• _Exercise aim_: Every line from the line containing "Click the 3:25 P.M. timestamp" through the final line below is to be repeated exactly; no other line is.

Input Start Marker

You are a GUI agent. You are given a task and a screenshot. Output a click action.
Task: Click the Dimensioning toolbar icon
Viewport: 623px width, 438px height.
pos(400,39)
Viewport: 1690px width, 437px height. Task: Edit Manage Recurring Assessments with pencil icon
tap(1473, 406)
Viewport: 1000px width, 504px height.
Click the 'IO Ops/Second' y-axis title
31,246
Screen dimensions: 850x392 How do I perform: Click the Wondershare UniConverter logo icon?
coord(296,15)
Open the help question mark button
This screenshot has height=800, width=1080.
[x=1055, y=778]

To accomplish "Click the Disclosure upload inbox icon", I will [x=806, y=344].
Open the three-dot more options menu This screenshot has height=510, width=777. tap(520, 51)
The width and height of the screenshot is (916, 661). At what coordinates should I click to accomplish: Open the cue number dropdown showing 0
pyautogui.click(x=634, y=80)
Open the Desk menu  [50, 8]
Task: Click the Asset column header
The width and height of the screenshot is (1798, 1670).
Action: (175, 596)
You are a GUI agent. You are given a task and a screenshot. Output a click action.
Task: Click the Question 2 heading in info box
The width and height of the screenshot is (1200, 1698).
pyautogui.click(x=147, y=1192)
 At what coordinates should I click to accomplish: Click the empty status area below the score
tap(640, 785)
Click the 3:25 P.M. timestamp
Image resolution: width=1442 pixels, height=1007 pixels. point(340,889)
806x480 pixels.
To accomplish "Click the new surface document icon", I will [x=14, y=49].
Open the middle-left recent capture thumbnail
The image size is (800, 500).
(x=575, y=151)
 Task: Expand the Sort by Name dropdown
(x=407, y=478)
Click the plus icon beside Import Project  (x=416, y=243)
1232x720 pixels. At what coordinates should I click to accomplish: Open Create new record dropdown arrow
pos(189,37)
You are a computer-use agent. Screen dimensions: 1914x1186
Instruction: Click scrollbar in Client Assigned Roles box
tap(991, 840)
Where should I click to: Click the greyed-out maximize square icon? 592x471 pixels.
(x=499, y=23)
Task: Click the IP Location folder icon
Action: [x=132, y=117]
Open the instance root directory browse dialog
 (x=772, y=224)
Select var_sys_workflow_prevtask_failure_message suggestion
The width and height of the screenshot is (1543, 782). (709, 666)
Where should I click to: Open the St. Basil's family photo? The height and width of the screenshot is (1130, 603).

Input End Marker

• _Task response_:
Click the 3:25 P.M. timestamp
Image resolution: width=1442 pixels, height=1007 pixels. point(340,889)
806x480 pixels.
To accomplish "Click the new surface document icon", I will [x=14, y=49].
Open the middle-left recent capture thumbnail
The image size is (800, 500).
(x=575, y=151)
 Task: Expand the Sort by Name dropdown
(x=407, y=478)
Click the plus icon beside Import Project  (x=416, y=243)
1232x720 pixels. At what coordinates should I click to accomplish: Open Create new record dropdown arrow
pos(189,37)
You are a computer-use agent. Screen dimensions: 1914x1186
Instruction: Click scrollbar in Client Assigned Roles box
tap(991, 840)
Where should I click to: Click the greyed-out maximize square icon? 592x471 pixels.
(x=499, y=23)
Task: Click the IP Location folder icon
Action: [x=132, y=117]
Open the instance root directory browse dialog
 (x=772, y=224)
Select var_sys_workflow_prevtask_failure_message suggestion
The width and height of the screenshot is (1543, 782). (709, 666)
Where should I click to: Open the St. Basil's family photo? The height and width of the screenshot is (1130, 603).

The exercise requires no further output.